"The crown princess is in town."
Translation:Kronprinsessan är i staden.
This is one of the cases where English prefers to use the indefinite. It's of course possible to say in the town, but in town is probably the default version. In Swedish, we don't do this. Since it is known to both the speaker and the listener what town we're talking about, we say staden (or colloquially, stan).
The reason you can say in town in English even though you're speaking about a specific, known town, is probably that 'in town' has come to be perceived as a kind of unit.
Is i stan a direct translation to in town? It is weird because no other Germanic languages have a direct translation to my knowledge.

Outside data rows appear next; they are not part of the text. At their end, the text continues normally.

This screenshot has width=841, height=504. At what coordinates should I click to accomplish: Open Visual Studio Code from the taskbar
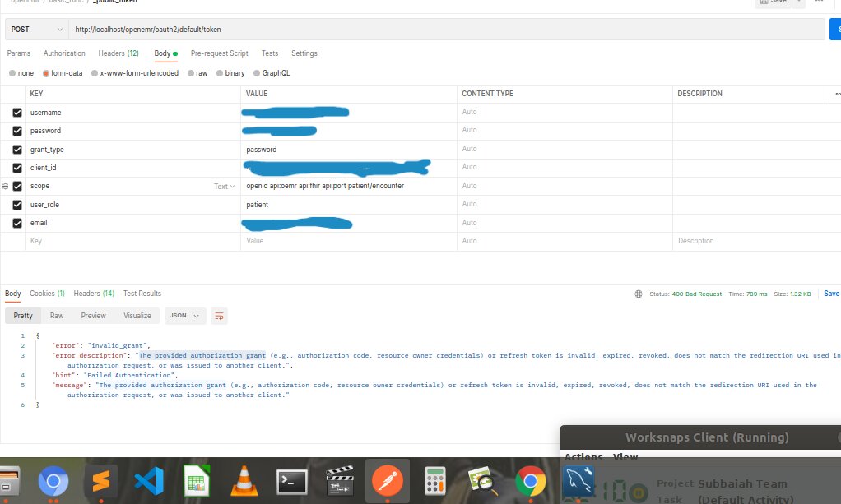149,481
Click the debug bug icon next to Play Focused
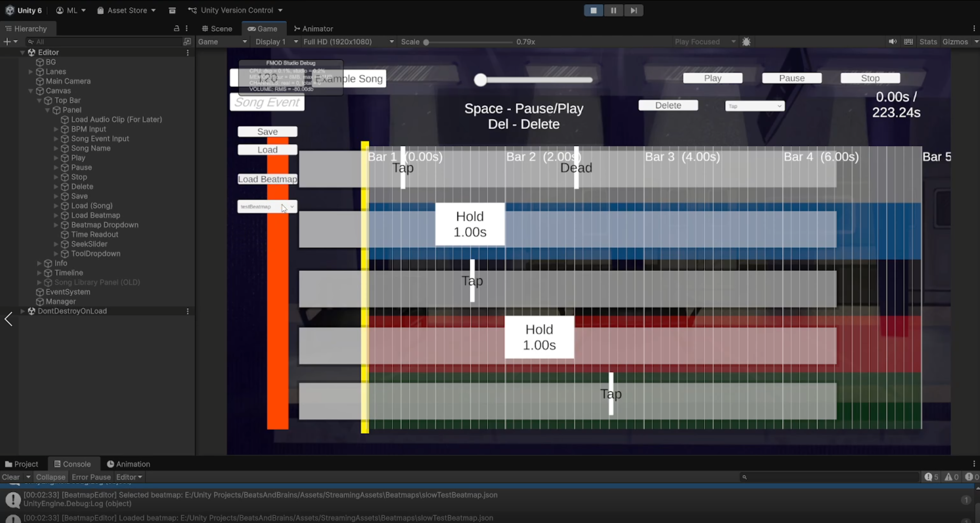The image size is (980, 523). (x=746, y=42)
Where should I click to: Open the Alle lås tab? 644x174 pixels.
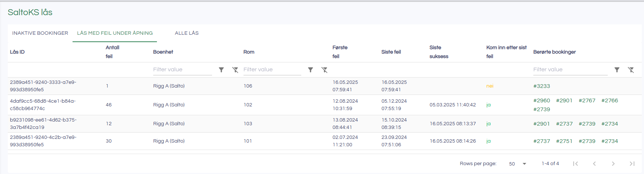pos(187,33)
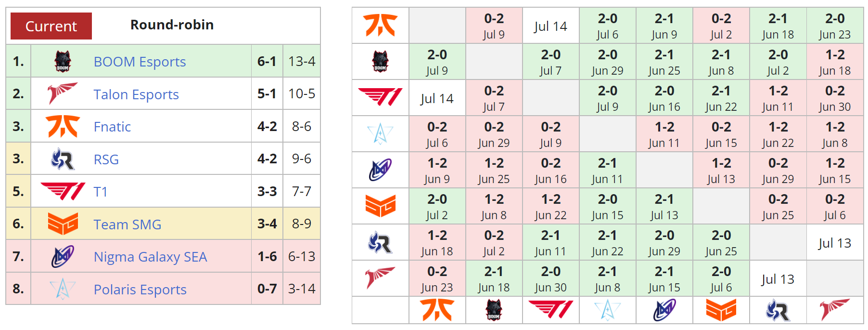Click the Polaris Esports logo in standings
The width and height of the screenshot is (868, 330).
pyautogui.click(x=63, y=289)
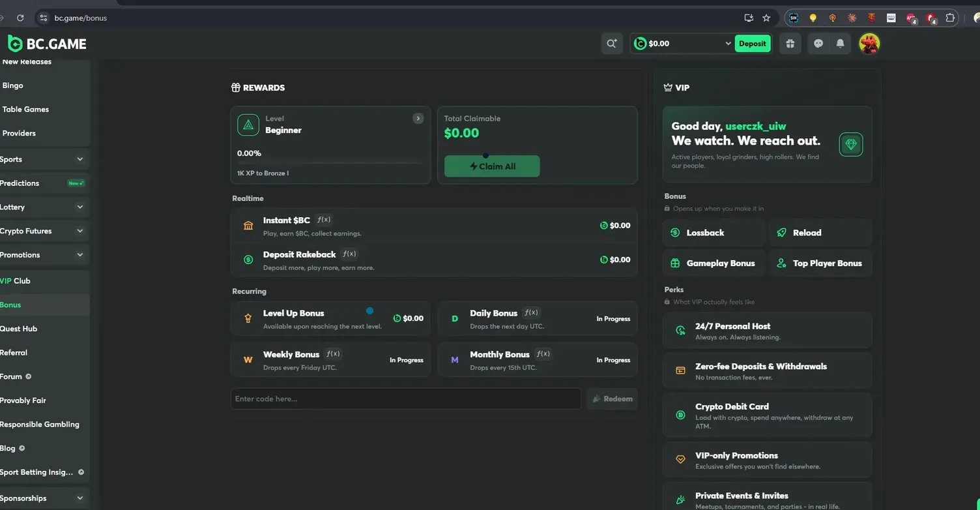Click the search magnifier icon in header
980x510 pixels.
coord(612,44)
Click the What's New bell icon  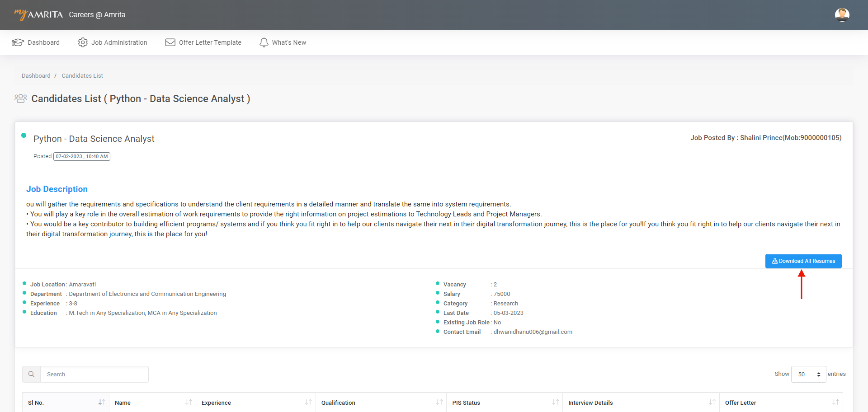coord(264,42)

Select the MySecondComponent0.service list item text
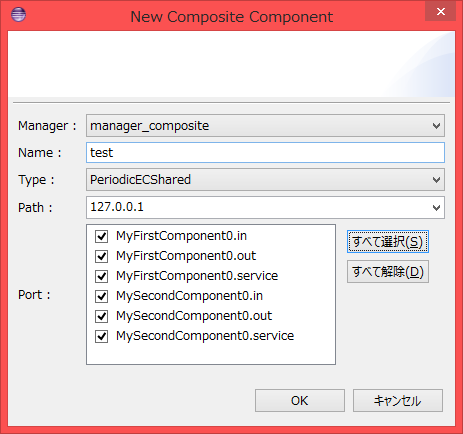[x=205, y=336]
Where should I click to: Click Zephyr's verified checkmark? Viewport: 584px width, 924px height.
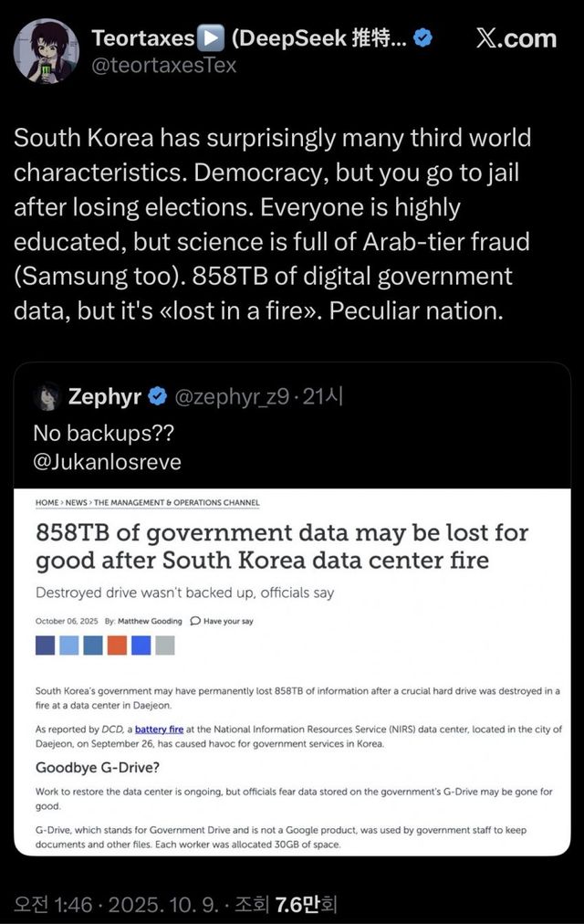point(158,396)
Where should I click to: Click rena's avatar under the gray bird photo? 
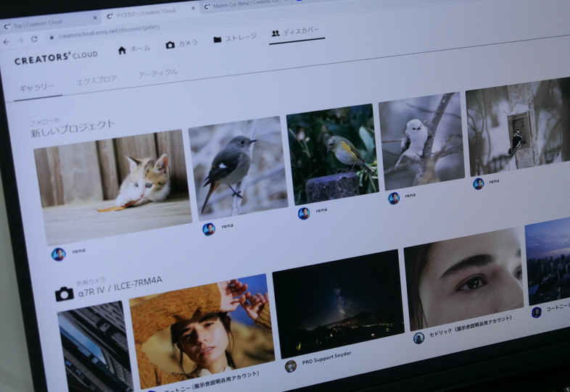pos(209,229)
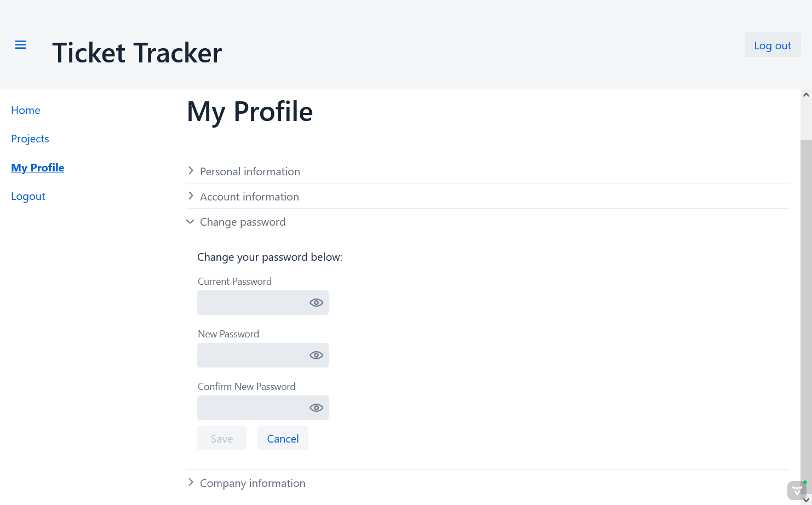The height and width of the screenshot is (505, 812).
Task: Click into the New Password field
Action: [x=252, y=355]
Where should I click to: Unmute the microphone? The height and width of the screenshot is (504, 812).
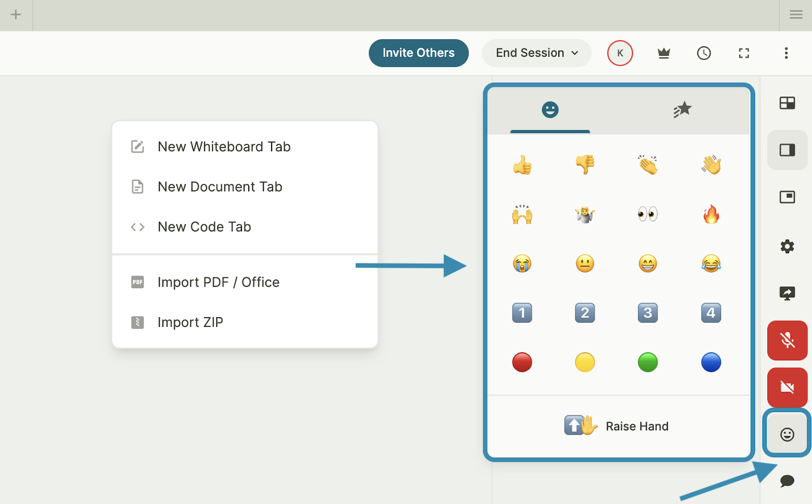click(787, 340)
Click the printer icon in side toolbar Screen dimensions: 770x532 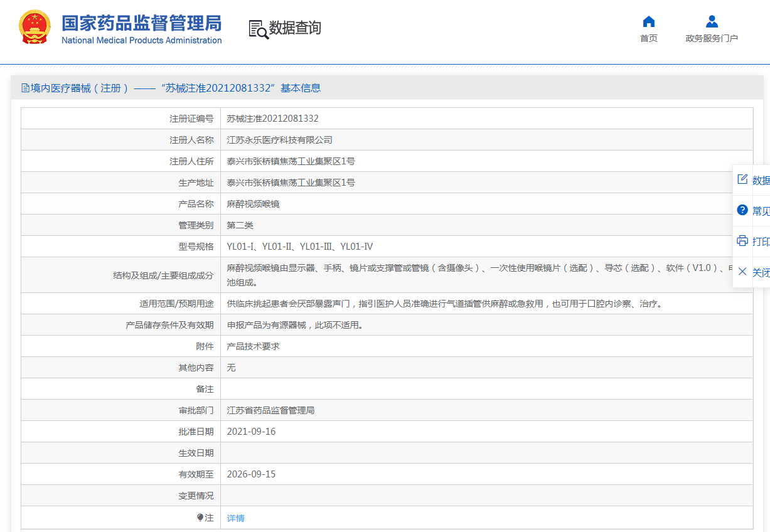742,241
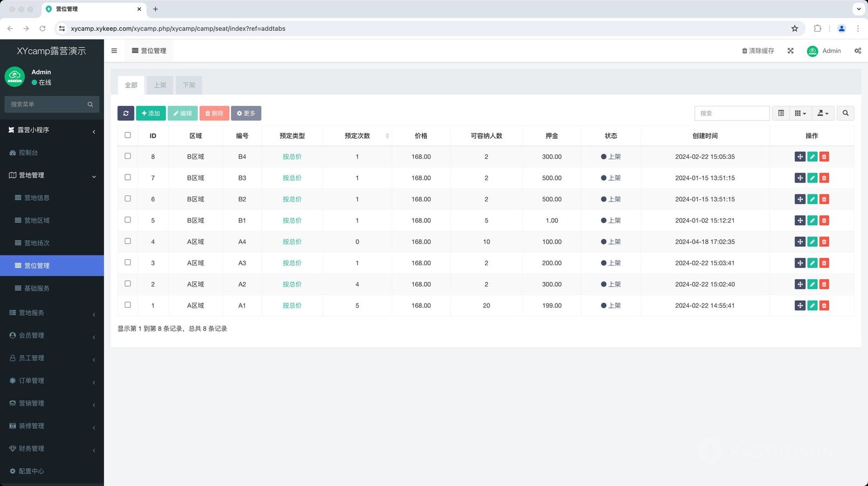Collapse sidebar using the hamburger icon
Image resolution: width=868 pixels, height=486 pixels.
coord(114,51)
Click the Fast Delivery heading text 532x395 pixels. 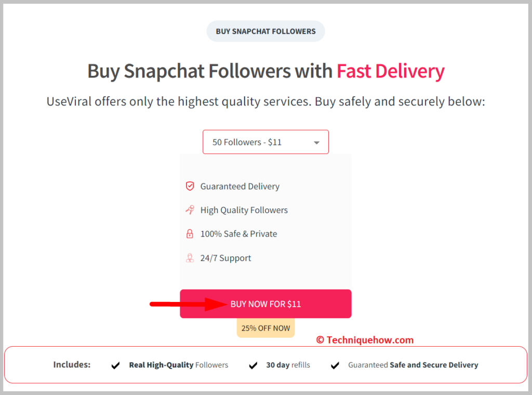point(391,71)
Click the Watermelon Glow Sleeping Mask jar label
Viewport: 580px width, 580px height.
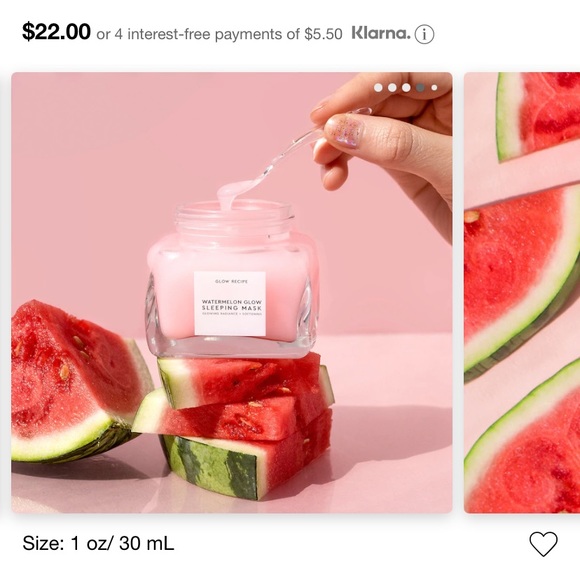[x=230, y=304]
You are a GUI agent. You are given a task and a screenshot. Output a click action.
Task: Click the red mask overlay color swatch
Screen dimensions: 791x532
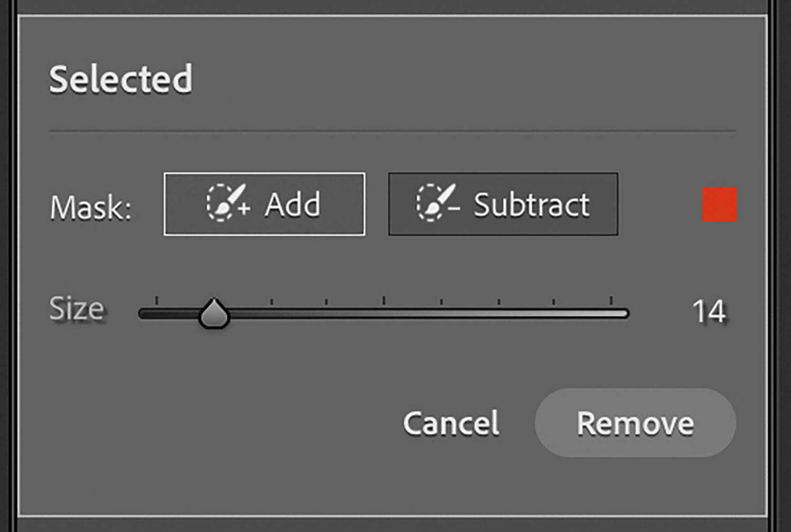pos(719,204)
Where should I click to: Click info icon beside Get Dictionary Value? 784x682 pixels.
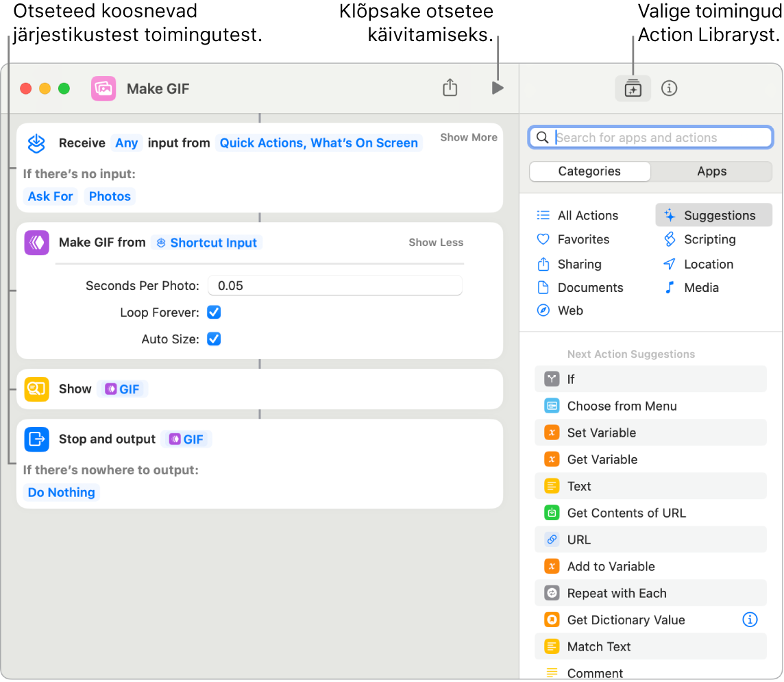coord(750,620)
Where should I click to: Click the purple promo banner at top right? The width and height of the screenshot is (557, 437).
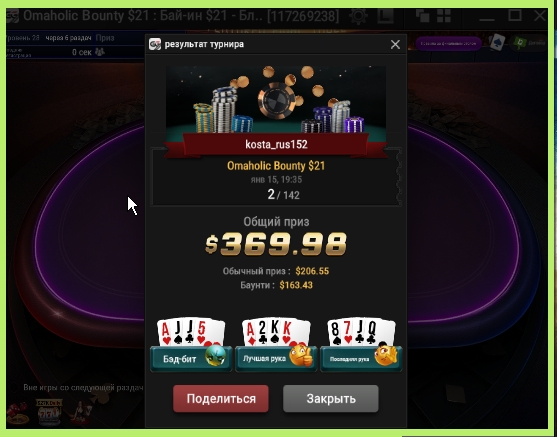click(449, 43)
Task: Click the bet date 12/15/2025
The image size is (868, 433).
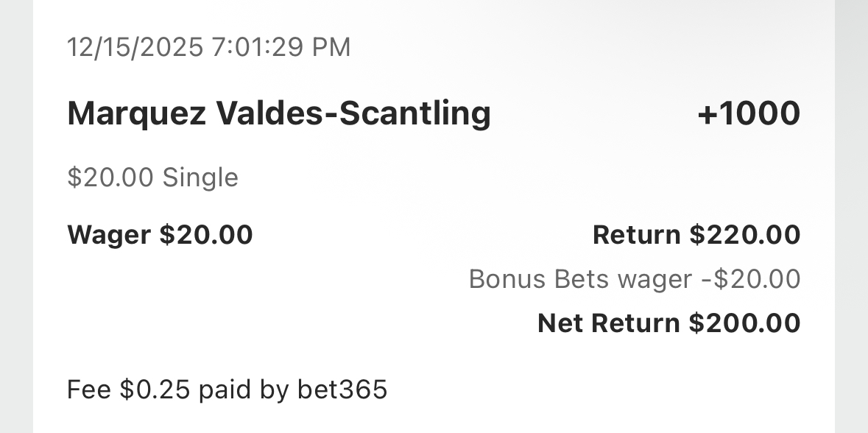Action: 135,48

You might also find "stad" being used as "place" in some words in Swedish, like "fristad" ("safe haven, sanctuary") and eldstad ("fireplace").
That's good to know. There are a couple dozen words in English ending in -stead, too. The only one I've used myself is farmstead, but a few like bedstead (where a mattress goes) are still in common use. Most, like gravestead or playstead, have a much more common word (e.g. graveyard, playground) and are so rare people would look at you funny if you used them. Many others are basically lost to history, like mowstead (a place to store stacks of mowed hay or corn/grain).
Steady and steadfast have an etymological connection, too.
But I think I'll start using firestead. It's not in the dictionary, but I like it.